§ **Exercise description**: Edit all of the records below by replacing every occurrence of "GUI agent" with "interface agent", leaving everything else unchanged.

[Saved entries]
★ ★ ★
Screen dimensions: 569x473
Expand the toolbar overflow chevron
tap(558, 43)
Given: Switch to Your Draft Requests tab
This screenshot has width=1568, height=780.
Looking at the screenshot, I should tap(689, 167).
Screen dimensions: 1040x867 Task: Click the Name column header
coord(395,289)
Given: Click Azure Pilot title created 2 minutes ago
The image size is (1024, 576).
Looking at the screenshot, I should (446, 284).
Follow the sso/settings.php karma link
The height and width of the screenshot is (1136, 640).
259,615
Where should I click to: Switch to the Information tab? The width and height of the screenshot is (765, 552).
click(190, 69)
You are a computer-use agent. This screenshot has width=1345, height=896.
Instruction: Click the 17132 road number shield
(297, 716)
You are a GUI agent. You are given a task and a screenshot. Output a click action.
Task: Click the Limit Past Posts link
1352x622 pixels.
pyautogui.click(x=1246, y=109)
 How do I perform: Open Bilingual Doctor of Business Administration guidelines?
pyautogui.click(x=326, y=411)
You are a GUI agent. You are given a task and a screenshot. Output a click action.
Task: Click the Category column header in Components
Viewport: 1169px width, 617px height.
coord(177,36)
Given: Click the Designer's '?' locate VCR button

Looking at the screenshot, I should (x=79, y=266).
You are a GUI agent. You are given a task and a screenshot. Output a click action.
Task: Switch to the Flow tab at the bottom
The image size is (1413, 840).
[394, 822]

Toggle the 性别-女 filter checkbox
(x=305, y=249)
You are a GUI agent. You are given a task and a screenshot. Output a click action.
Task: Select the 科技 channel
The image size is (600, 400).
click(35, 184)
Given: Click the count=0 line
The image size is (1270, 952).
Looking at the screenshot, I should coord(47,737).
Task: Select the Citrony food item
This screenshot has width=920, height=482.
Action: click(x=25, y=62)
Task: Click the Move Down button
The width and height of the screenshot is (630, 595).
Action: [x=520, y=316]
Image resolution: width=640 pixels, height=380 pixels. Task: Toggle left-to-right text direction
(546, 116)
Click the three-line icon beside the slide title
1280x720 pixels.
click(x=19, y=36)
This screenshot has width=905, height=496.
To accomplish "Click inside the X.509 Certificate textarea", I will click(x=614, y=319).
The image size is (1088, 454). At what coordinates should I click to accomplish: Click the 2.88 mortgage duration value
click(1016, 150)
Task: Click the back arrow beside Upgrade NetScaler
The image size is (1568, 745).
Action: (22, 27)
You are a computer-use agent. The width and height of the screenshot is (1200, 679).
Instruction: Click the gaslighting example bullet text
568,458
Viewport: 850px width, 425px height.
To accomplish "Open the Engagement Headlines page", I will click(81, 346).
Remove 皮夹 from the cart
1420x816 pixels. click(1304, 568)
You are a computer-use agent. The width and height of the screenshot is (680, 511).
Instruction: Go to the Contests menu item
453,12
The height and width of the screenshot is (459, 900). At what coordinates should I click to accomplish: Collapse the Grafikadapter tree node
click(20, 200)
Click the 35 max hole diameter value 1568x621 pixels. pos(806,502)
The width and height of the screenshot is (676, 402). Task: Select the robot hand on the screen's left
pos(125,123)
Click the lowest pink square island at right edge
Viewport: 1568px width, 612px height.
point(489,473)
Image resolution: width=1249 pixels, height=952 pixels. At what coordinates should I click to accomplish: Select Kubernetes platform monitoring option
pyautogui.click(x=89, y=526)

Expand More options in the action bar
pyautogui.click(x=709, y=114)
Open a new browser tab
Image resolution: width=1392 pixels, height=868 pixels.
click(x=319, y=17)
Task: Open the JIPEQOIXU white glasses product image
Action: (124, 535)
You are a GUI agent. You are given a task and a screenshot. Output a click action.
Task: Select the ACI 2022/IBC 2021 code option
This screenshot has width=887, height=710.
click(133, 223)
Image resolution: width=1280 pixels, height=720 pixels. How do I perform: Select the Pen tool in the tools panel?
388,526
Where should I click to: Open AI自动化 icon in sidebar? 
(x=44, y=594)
★ ★ ★
§ **Final result**:
Screen dimensions: 569x473
Expand the toolbar overflow chevron
tap(558, 43)
Given: Switch to Your Draft Requests tab
This screenshot has width=1568, height=780.
Looking at the screenshot, I should tap(689, 167).
Screen dimensions: 1040x867 Task: Click the Name column header
coord(395,289)
Given: Click Azure Pilot title created 2 minutes ago
The image size is (1024, 576).
Looking at the screenshot, I should (446, 284).
Follow the sso/settings.php karma link
The height and width of the screenshot is (1136, 640).
259,615
Where should I click to: Switch to the Information tab? The width and height of the screenshot is (765, 552).
click(190, 69)
You are a computer-use agent. This screenshot has width=1345, height=896.
Instruction: Click the 17132 road number shield
(297, 716)
You are a interface agent. You are given a task and a screenshot. Output a click action.
Task: Click the Limit Past Posts link
1352x622 pixels.
pyautogui.click(x=1246, y=109)
 How do I perform: Open Bilingual Doctor of Business Administration guidelines?
pyautogui.click(x=326, y=411)
You are a interface agent. You are given a task and a screenshot. Output a click action.
Task: Click the Category column header in Components
Viewport: 1169px width, 617px height.
coord(177,36)
Given: Click the Designer's '?' locate VCR button

Looking at the screenshot, I should (x=79, y=266).
You are a interface agent. You are given a task and a screenshot. Output a click action.
Task: Switch to the Flow tab at the bottom
The image size is (1413, 840).
[394, 822]

Toggle the 性别-女 filter checkbox
(x=305, y=249)
You are a interface agent. You are given a task and a screenshot. Output a click action.
Task: Select the 科技 channel
The image size is (600, 400).
click(35, 184)
Given: Click the count=0 line
The image size is (1270, 952).
Looking at the screenshot, I should coord(47,737).
Task: Select the Citrony food item
This screenshot has width=920, height=482.
Action: click(x=25, y=62)
Task: Click the Move Down button
The width and height of the screenshot is (630, 595).
Action: [x=520, y=316]
Image resolution: width=640 pixels, height=380 pixels. Task: Toggle left-to-right text direction
(546, 116)
Click the three-line icon beside the slide title
1280x720 pixels.
click(x=19, y=36)
This screenshot has width=905, height=496.
To accomplish "Click inside the X.509 Certificate textarea", I will click(x=614, y=319).
The image size is (1088, 454). At what coordinates should I click to accomplish: Click the 2.88 mortgage duration value
click(1016, 150)
Task: Click the back arrow beside Upgrade NetScaler
The image size is (1568, 745).
Action: (22, 27)
You are a computer-use agent. The width and height of the screenshot is (1200, 679).
Instruction: Click the gaslighting example bullet text
568,458
Viewport: 850px width, 425px height.
To accomplish "Open the Engagement Headlines page", I will click(81, 346).
Remove 皮夹 from the cart
1420x816 pixels. click(1304, 568)
You are a computer-use agent. The width and height of the screenshot is (680, 511).
Instruction: Go to the Contests menu item
453,12
The height and width of the screenshot is (459, 900). At what coordinates should I click to accomplish: Collapse the Grafikadapter tree node
click(20, 200)
Click the 35 max hole diameter value 1568x621 pixels. pos(806,502)
The width and height of the screenshot is (676, 402). Task: Select the robot hand on the screen's left
pos(125,123)
Click the lowest pink square island at right edge
Viewport: 1568px width, 612px height.
point(489,473)
Image resolution: width=1249 pixels, height=952 pixels. At what coordinates should I click to accomplish: Select Kubernetes platform monitoring option
pyautogui.click(x=89, y=526)

Expand More options in the action bar
pyautogui.click(x=709, y=114)
Open a new browser tab
Image resolution: width=1392 pixels, height=868 pixels.
click(x=319, y=17)
Task: Open the JIPEQOIXU white glasses product image
Action: (124, 535)
You are a interface agent. You are given a task and a screenshot. Output a click action.
Task: Select the ACI 2022/IBC 2021 code option
This screenshot has width=887, height=710.
click(133, 223)
Image resolution: width=1280 pixels, height=720 pixels. How do I perform: Select the Pen tool in the tools panel?
388,526
Where should I click to: Open AI自动化 icon in sidebar? 
(x=44, y=594)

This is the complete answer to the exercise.